**Extracted records**
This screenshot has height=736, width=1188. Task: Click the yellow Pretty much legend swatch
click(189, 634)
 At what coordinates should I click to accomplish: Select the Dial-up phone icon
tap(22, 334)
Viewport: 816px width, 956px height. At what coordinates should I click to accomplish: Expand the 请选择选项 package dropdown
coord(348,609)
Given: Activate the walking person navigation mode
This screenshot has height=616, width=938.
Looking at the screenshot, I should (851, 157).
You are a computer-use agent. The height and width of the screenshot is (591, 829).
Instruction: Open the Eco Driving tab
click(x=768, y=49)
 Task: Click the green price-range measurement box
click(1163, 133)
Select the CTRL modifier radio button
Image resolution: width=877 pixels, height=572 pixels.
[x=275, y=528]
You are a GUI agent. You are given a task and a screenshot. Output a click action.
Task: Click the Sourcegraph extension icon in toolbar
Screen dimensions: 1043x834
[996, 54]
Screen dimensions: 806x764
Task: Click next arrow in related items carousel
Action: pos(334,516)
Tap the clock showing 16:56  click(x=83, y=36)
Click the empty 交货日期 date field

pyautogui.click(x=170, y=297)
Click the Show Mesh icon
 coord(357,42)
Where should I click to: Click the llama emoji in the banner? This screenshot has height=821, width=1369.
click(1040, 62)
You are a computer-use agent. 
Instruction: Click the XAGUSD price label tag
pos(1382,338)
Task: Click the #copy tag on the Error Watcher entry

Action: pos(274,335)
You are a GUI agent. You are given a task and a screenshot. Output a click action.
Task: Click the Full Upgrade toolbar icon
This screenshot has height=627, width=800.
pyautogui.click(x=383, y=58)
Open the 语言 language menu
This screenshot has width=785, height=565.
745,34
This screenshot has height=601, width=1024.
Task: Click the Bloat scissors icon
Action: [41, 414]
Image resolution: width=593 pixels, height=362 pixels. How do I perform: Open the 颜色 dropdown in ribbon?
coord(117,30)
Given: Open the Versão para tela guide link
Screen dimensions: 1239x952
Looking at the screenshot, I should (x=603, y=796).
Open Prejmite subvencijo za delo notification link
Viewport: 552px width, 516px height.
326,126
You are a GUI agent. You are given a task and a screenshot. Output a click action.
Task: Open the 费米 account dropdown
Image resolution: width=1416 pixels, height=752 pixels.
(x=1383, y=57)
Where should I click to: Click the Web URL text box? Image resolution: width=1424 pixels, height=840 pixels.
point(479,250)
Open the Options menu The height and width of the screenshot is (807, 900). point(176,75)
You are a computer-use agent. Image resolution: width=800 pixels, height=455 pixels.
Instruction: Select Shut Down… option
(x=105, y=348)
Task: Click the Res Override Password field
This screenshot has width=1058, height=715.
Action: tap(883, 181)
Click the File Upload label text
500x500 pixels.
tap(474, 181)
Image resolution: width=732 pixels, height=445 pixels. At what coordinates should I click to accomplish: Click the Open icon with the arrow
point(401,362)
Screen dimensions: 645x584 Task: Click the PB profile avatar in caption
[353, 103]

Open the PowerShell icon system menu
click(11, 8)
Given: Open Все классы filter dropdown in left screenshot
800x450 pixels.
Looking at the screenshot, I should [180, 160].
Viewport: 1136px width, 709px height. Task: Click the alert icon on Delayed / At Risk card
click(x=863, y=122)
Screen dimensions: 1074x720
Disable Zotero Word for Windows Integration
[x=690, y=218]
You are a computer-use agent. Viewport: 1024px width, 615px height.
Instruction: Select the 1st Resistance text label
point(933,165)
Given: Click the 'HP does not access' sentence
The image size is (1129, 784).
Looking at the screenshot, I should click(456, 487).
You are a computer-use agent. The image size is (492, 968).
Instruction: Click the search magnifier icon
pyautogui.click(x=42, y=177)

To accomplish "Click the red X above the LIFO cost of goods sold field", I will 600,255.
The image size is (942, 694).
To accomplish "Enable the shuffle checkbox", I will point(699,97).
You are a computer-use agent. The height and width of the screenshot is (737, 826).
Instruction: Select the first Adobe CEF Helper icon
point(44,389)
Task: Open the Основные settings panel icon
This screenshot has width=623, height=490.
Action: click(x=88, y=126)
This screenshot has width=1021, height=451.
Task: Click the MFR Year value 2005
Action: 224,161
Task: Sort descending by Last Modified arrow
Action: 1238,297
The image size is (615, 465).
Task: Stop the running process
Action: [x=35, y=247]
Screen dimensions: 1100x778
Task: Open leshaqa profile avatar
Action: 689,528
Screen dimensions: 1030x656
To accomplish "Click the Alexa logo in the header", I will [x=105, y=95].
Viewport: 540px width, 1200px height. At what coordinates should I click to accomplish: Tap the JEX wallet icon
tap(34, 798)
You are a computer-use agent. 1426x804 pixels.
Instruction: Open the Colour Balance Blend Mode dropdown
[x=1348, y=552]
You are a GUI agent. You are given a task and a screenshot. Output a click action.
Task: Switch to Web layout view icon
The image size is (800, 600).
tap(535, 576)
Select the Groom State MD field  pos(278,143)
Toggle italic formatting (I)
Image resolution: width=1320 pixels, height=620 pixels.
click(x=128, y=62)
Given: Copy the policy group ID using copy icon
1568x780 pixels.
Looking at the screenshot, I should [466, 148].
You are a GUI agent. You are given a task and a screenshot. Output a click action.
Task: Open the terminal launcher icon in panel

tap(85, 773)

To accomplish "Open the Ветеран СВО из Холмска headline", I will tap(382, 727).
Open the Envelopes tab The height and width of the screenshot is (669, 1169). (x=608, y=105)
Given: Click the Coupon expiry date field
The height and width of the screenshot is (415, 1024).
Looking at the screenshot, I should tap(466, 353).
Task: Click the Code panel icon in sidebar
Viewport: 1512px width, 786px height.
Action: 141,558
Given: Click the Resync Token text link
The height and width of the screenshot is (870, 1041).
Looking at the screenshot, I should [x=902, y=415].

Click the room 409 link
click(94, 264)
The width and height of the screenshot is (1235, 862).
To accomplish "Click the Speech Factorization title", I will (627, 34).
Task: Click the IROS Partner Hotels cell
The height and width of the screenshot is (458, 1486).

**Goal of the exercise**
Find the word "will" in the entries, and copy every line it shows up in.

**Response for this exercise**
To accomplish "Click the red X above the LIFO cost of goods sold field", I will 600,255.
To accomplish "Enable the shuffle checkbox", I will point(699,97).
To accomplish "Click the Alexa logo in the header", I will [x=105, y=95].
To accomplish "Open the Ветеран СВО из Холмска headline", I will tap(382, 727).
To accomplish "Click the Speech Factorization title", I will (627, 34).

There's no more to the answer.